I began tackling this issue on my spare time since it bothered me so much. First, I investigated which types of cameras are supported by Arius3D‘s 3DImageSuiteViewer. They have three which are fairly well known: Orbit, Free and ArcBall. I started by implementing something simple, an orbit camera I already developed for C3DL. Orbit cameras are fairly simple, but harder to explain, so just play with the working demo:

When I started developing this, my plan was to strip out C3DL-specific code and get it working with XB PointStream. After a bit of tinkering, I realized the fixes I would be making should be fed back upstream to C3DL. Taking this one step further, any WebGL library should be able to make use of this code. So I closured the entire camera.

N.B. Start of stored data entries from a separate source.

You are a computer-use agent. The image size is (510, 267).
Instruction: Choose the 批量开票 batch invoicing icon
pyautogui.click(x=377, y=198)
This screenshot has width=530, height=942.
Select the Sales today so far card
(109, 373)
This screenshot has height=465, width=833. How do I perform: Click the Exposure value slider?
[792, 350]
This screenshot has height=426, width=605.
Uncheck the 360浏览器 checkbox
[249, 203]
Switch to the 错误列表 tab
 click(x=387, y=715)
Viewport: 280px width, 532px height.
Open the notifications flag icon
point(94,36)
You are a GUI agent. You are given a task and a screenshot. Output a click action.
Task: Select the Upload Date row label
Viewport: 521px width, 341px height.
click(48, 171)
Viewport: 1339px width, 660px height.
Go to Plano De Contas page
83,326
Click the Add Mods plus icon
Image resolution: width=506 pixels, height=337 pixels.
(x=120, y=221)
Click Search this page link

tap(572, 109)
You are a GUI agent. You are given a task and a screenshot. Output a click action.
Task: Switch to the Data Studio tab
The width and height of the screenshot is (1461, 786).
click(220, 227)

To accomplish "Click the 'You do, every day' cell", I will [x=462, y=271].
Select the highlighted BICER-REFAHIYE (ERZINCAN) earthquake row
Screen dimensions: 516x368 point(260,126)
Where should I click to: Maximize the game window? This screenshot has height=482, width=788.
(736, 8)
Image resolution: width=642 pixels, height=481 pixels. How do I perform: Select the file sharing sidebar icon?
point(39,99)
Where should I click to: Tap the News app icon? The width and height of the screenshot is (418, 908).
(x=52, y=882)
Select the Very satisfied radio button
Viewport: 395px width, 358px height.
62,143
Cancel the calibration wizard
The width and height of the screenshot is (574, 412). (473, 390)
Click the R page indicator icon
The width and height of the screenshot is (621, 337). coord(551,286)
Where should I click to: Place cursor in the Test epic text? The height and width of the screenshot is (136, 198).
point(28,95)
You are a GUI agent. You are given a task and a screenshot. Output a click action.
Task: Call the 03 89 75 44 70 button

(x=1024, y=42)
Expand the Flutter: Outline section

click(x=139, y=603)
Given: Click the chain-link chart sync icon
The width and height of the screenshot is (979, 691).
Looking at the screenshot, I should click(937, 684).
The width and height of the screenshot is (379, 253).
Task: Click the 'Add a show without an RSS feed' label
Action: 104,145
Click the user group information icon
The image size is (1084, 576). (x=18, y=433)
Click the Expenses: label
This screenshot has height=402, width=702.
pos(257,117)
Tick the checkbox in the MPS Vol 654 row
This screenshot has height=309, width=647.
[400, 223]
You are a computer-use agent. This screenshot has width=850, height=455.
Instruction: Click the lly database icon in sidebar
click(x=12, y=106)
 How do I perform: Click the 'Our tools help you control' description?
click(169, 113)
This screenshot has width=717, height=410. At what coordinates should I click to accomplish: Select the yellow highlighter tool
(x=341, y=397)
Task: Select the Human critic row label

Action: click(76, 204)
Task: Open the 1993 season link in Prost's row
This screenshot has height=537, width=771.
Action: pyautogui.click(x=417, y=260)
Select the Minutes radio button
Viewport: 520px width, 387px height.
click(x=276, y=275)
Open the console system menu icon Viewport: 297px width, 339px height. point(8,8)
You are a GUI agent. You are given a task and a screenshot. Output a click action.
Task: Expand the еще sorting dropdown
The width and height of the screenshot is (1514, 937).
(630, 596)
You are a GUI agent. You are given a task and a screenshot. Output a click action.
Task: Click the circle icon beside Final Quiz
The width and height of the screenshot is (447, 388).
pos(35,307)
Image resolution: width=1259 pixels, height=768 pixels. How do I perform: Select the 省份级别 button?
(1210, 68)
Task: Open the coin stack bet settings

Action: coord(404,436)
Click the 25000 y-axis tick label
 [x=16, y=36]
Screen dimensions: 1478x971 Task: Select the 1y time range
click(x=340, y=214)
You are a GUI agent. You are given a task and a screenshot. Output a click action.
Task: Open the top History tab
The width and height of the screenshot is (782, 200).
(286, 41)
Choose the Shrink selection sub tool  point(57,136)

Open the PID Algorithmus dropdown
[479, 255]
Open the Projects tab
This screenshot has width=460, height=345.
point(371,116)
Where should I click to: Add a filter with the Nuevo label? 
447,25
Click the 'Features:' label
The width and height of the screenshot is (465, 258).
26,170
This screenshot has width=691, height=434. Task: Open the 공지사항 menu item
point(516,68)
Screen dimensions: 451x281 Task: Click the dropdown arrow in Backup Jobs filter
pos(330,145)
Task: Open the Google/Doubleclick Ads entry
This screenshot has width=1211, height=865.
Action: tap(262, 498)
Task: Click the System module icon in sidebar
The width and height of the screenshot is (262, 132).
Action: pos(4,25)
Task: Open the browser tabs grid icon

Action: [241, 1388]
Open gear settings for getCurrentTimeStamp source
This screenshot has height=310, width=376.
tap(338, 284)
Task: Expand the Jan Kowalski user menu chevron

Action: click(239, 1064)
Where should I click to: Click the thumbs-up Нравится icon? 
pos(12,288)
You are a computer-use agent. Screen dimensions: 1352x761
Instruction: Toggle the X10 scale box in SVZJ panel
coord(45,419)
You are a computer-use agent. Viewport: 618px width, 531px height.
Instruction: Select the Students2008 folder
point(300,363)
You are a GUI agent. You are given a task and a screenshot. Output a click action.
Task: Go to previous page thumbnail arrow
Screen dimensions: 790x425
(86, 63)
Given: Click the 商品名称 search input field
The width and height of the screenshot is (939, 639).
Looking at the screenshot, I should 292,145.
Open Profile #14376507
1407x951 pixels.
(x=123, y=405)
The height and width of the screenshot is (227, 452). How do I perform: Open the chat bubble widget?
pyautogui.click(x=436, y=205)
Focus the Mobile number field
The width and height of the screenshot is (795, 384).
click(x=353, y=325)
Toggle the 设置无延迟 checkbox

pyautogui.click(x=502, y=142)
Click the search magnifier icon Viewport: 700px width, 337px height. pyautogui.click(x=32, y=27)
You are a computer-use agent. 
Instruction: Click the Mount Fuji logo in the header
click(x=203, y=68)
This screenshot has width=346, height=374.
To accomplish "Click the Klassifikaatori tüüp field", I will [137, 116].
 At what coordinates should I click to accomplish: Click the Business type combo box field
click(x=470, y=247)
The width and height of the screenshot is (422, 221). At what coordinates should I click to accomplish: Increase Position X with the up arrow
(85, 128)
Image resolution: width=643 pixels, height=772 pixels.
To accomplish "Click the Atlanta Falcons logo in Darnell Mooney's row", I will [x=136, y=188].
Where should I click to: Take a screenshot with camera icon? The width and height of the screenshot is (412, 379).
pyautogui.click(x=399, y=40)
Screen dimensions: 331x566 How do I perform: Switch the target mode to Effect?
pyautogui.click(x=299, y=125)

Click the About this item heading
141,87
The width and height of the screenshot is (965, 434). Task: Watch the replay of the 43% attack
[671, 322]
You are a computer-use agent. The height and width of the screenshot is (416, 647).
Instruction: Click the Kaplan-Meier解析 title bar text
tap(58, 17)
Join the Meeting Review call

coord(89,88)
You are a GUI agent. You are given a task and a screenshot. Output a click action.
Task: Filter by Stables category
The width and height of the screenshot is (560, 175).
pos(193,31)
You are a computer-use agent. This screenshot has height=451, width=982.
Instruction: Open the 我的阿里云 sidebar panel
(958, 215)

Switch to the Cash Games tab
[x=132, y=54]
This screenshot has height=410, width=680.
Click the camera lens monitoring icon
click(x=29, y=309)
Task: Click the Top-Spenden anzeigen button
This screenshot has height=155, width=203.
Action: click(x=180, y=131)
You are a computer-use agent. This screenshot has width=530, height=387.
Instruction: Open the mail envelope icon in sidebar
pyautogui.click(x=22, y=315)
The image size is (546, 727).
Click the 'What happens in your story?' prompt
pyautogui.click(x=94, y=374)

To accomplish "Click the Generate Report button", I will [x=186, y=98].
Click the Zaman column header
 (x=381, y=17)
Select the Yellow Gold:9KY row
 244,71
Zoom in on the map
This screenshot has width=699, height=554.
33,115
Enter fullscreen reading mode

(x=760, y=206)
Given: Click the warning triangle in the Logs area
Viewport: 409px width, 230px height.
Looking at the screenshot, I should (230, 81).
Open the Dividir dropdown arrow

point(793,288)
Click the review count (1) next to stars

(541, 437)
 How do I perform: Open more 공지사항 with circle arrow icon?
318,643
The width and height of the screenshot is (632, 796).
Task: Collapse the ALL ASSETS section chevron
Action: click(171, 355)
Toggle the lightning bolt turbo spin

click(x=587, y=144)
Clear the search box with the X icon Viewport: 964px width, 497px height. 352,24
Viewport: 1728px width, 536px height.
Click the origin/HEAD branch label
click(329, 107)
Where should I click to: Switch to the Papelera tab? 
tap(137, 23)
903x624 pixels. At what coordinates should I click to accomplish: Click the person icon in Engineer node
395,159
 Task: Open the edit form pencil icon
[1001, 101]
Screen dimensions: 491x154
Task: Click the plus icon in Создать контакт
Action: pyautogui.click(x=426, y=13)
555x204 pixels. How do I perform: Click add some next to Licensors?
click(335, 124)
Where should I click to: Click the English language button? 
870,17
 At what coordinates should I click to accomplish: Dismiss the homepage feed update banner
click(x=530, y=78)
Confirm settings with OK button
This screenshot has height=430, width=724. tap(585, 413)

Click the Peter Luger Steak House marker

Here’s how you can use it:

// Create an orbit camera halfway between the closest and farthest point about 
// the default orbit point [0,0,0].
var cam = new OrbitCam({closest:0, farthest:100, distance: 50});

// override the values.
cam.setFarthestDistance(80);
cam.setClosestDistance(10);
cam.setDistance(10);

// go back as far as possible (uses 80)
cam.goFarther(100);

// figure out how much the cursor moved...
var deltaX = ....
var deltaY = ....

// Yaw about global Y.
cam.yaw(deltaX);

// Pitch about orbit point.
cam.pitch(deltaY);

// matrix magic!
pointStream.multMatrix(M4x4.makeLookAt(cam.position, cam.direction, cam.up));
pointStream.translate(-cam.position);

// done!
pointStream.render(pointCloud);

Okay, the demonstration isn’t all that impressive. What is really impressive is the encapsulated and sharable code. Any WebGL developer can take this and instantly have a working camera. The code takes care of making sure the camera doesn’t zoom out too far and always has the correct orientation. Neat eh? Once I (hopefully) finish the other main cameras (ArcBall and Free), I’ll place them on a github repository for other WebGL developers.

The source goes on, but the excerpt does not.